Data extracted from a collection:
-- Opening Marker --

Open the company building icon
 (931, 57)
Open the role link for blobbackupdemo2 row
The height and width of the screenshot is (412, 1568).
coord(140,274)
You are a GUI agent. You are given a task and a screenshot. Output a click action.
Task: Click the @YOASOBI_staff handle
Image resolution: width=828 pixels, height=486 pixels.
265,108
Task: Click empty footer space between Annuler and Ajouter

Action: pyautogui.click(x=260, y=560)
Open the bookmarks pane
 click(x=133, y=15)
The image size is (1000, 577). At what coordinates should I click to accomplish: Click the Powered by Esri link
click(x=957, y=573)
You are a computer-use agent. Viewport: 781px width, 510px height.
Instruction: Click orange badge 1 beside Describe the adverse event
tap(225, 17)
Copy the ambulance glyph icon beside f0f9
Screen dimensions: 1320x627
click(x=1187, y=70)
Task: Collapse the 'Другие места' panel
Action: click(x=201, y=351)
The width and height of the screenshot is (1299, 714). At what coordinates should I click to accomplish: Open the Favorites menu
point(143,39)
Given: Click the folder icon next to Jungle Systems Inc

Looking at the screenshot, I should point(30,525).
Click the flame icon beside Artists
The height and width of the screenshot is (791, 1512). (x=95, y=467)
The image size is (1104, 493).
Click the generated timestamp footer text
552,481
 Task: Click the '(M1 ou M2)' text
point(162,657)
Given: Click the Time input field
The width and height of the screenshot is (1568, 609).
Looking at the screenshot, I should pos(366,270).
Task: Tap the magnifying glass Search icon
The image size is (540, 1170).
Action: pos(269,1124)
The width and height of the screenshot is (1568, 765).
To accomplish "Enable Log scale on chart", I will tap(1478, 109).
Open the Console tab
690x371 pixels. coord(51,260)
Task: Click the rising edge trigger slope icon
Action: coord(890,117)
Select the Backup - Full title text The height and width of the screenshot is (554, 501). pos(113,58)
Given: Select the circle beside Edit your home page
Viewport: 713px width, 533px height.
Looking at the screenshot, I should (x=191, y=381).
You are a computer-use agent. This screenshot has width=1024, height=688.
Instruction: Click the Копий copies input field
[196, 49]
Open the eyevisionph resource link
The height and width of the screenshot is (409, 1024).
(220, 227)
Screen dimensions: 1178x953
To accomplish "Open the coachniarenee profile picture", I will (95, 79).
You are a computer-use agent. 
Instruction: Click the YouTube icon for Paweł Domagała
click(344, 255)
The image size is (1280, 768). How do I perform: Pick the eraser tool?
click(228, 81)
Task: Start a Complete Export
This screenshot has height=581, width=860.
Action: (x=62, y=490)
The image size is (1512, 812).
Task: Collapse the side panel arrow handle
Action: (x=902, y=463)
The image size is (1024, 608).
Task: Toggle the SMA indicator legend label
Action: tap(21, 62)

-- Closing Marker --

**What is expected**
The response must contain every entry, each one identical to the original.

**Problem solution**
Open the company building icon
 (931, 57)
Open the role link for blobbackupdemo2 row
The height and width of the screenshot is (412, 1568).
coord(140,274)
You are a GUI agent. You are given a task and a screenshot. Output a click action.
Task: Click the @YOASOBI_staff handle
Image resolution: width=828 pixels, height=486 pixels.
265,108
Task: Click empty footer space between Annuler and Ajouter

Action: pyautogui.click(x=260, y=560)
Open the bookmarks pane
 click(x=133, y=15)
The image size is (1000, 577). At what coordinates should I click to accomplish: Click the Powered by Esri link
click(x=957, y=573)
You are a computer-use agent. Viewport: 781px width, 510px height.
Instruction: Click orange badge 1 beside Describe the adverse event
tap(225, 17)
Copy the ambulance glyph icon beside f0f9
Screen dimensions: 1320x627
click(x=1187, y=70)
Task: Collapse the 'Другие места' panel
Action: click(x=201, y=351)
The width and height of the screenshot is (1299, 714). At what coordinates should I click to accomplish: Open the Favorites menu
point(143,39)
Given: Click the folder icon next to Jungle Systems Inc

Looking at the screenshot, I should point(30,525).
Click the flame icon beside Artists
The height and width of the screenshot is (791, 1512). (x=95, y=467)
The image size is (1104, 493).
Click the generated timestamp footer text
552,481
 Task: Click the '(M1 ou M2)' text
point(162,657)
Given: Click the Time input field
The width and height of the screenshot is (1568, 609).
Looking at the screenshot, I should pos(366,270).
Task: Tap the magnifying glass Search icon
The image size is (540, 1170).
Action: pos(269,1124)
The width and height of the screenshot is (1568, 765).
To accomplish "Enable Log scale on chart", I will tap(1478, 109).
Open the Console tab
690x371 pixels. coord(51,260)
Task: Click the rising edge trigger slope icon
Action: coord(890,117)
Select the Backup - Full title text The height and width of the screenshot is (554, 501). pos(113,58)
Given: Select the circle beside Edit your home page
Viewport: 713px width, 533px height.
Looking at the screenshot, I should (x=191, y=381).
You are a computer-use agent. This screenshot has width=1024, height=688.
Instruction: Click the Копий copies input field
[196, 49]
Open the eyevisionph resource link
The height and width of the screenshot is (409, 1024).
(220, 227)
Screen dimensions: 1178x953
To accomplish "Open the coachniarenee profile picture", I will (95, 79).
You are a computer-use agent. 
Instruction: Click the YouTube icon for Paweł Domagała
click(344, 255)
The image size is (1280, 768). How do I perform: Pick the eraser tool?
click(228, 81)
Task: Start a Complete Export
This screenshot has height=581, width=860.
Action: (x=62, y=490)
The image size is (1512, 812).
Task: Collapse the side panel arrow handle
Action: (x=902, y=463)
The image size is (1024, 608).
Task: Toggle the SMA indicator legend label
Action: tap(21, 62)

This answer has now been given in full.